En ese momento el despojo de teniente supuso que la causa del fallecimiento había sido el desangramiento del difunto, pero uno de los policías – el listo – preguntó por la sangre, con lo cual adujeron no conocer aún la causa precisa del fallecimiento. En ese momento irrumpió Joaquín en la conversación y continuó su relato:

- Era escritor - afirmó seguro -

A lo cual por primera vez la sobra de sargento no objeto nada (para ese instante el teniente se había degradado).

- Era escritor – repitió Joaquín – pienso – agregó. Después de fumarse los dedos adquirió cierto aspecto de drogado, como si de alguna manera sus dedos fueran narcóticos ilusorios que aliviaran en algo su pena. En ese momento apareció por entre la puerta ella, una ilusión entre mujer y diosa semejante a un antiguo adonis.

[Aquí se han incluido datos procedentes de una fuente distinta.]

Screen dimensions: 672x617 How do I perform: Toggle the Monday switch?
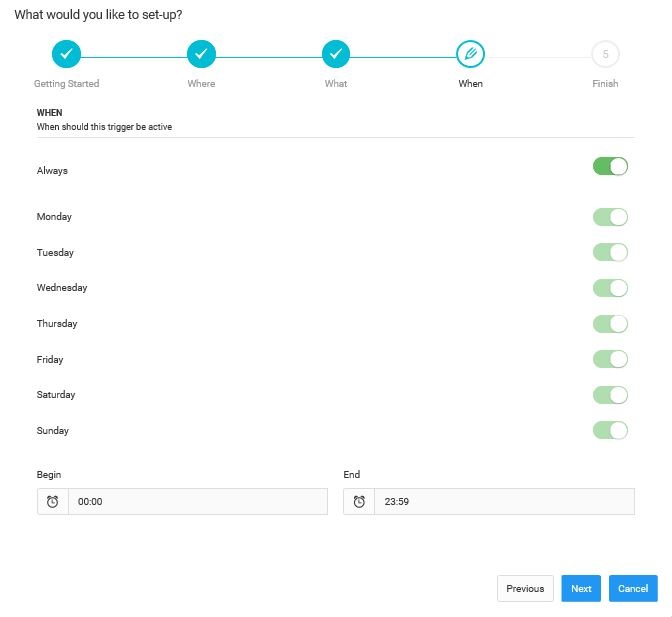pos(610,217)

Por última vez el grupo de tres policías interrumpieron preguntando en coro:

- ¿Quién era ella?

Joaquín previó la incertidumbre y comenzó a describirla:

- Era bella, sublimemente hermosa, hija del sol con ojos de tierra, con cierto aspecto de pesebre inmerso en la tristeza. En pocas palabras, mujer caucásica de aproximadamente dieciocho años, uno setenta de estatura, ropa holgada y algo sucia, con un saco azul oscuro de hilo dorado al borde del cuello en la mano derecha y fumadora compulsiva; seguramente estaba con él. Cuando apareció por entre la puerta – continuo relatando – el difunto se alteró de tal manera que el poco común efecto narcotizó su rostro, vaticinando de extraña forma lo que comenzaba a circular por sus venas de manera acelerada, una sustancia viscosa de olor grisáceo. Ella se acercó lentamente como si cada paso fuera igual de importante al que lo precedía. Sus ojos comenzaron a desangrarse, luego los fijó en él y se sonrió. No parecía asombrada, triste o melancólica: simplemente no perecía. Al llegar hasta él le susurró un conjuro de palabras que le incendiaron los ojos, las cuales fueron….

En ese momento un fino sonido que se repitió tres veces irrumpió en el relato de Joaquín, quien tuvo que abandonar la escena del crimen por que su hermano se había colgado con un saco azul oscuro de hilo dorado al borde del cuello.